I'm sending the drone to your house...


----------



## Saugeye Tom (Oct 6, 2010)

Flathead76 said:


> Donate plasma


How do ya do that?....I should have said waiting for....have a good holiday flathead..Tom


----------



## Flathead76 (May 2, 2010)

Saugeye Tom said:


> How do ya do that?....I should have said waiting for....have a good holiday flathead..Tom


No idea? Scared of needles.


----------



## Saugeye Tom (Oct 6, 2010)

Flathead76 said:


> No idea? Scared of needles.


 Nope. Never done it before.


----------



## Saugeye Tom (Oct 6, 2010)

As for needles, had allergy shots from the age of 6 till 18.....so not afraid of needes


----------



## laynhardwood (Dec 27, 2009)

bobk said:


> Cool looking toy. Just like Bill designed it. 20.00 for the anchor help ya?


----------



## Saugeye Tom (Oct 6, 2010)

D


laynhardwood said:


>


Drone # 2


----------



## Dovans (Nov 15, 2011)

so why do you want half a rifle.


----------



## Saugeye Tom (Oct 6, 2010)

Dovans said:


> so why do you want half a rifle.


I think to shoot ground hogs at under 50 yards and I can't pass up the price......I think


----------



## bobk (Apr 30, 2004)

I can't see how that scope is going to work.


----------



## Saugeye Tom (Oct 6, 2010)

bobk said:


> I can't see how that scope is going to work.

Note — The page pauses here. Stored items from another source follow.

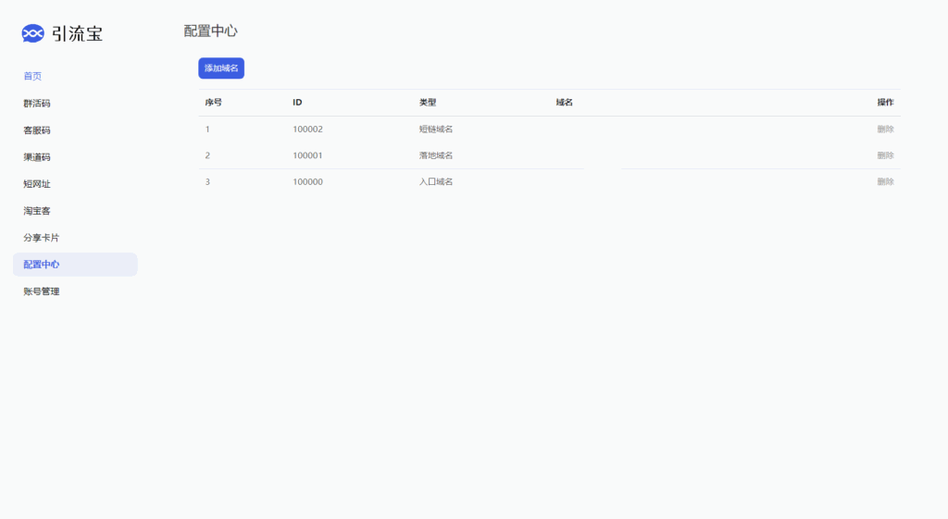Click the ID column header
The width and height of the screenshot is (948, 519).
point(297,103)
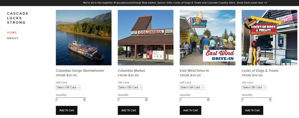Open the Columbia Gorge Sternwheeler gift card dropdown
The width and height of the screenshot is (299, 118).
coord(68,87)
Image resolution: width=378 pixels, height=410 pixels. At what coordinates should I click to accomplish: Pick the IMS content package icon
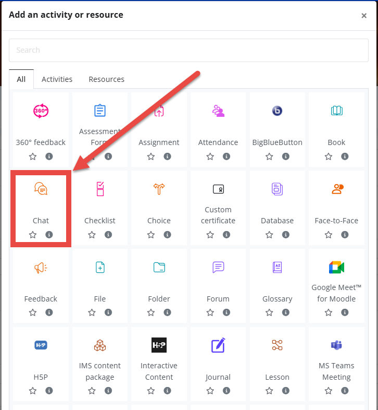[100, 345]
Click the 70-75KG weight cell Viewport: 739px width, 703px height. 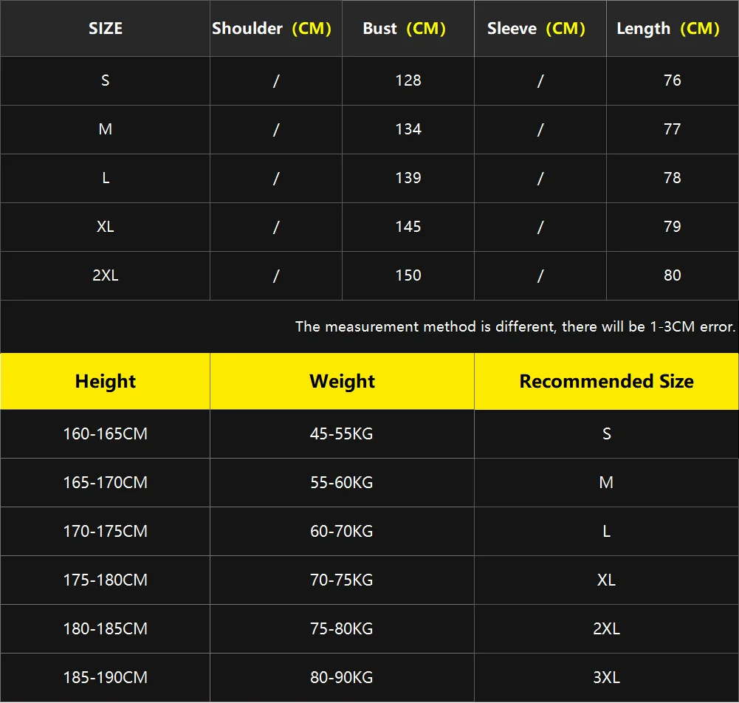(342, 580)
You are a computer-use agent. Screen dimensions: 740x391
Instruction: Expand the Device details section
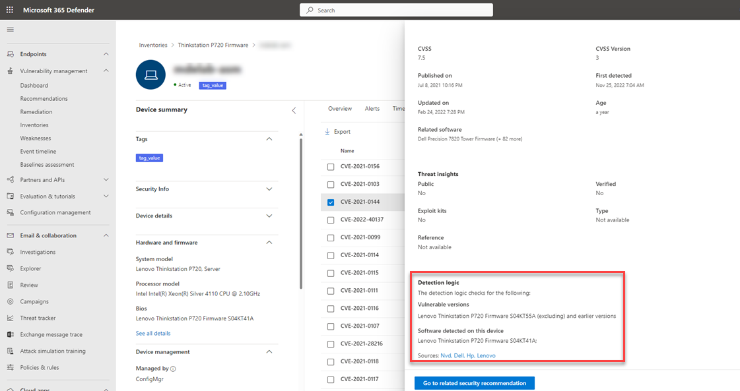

Lol.me ether....I know it's brand new never shot and ruel king sells the blued model for 345.00 with no scope. 10 round mag included and a 30 round available. This charger is based on the 1022 platform I believe


----------



## Saugeye Tom (Oct 6, 2010)

A kind man has offered it to me with scope for 250.00.


----------



## bobk (Apr 30, 2004)

I'd jump on it for that price. Throw a red dot on it and blast away.


----------



## Dovans (Nov 15, 2011)

https://www.americanrifleman.org/articles/2016/4/14/spruce-up-your-ruger-charger-pistol/


----------



## Saugeye Tom (Oct 6, 2010)

It has a rifle scope on it....Bushnell I believe....


----------



## Saugeye Tom (Oct 6, 2010)

Dovans said:


> https://www.americanrifleman.org/articles/2016/4/14/spruce-up-your-ruger-charger-pistol/


Thanks man!!! Good stuff. Now I gotta stock up on 22 ammo. The grandson will want to burn it up


----------



## Lundy (Apr 5, 2004)

bobk said:


> I can't see how that scope is going to work.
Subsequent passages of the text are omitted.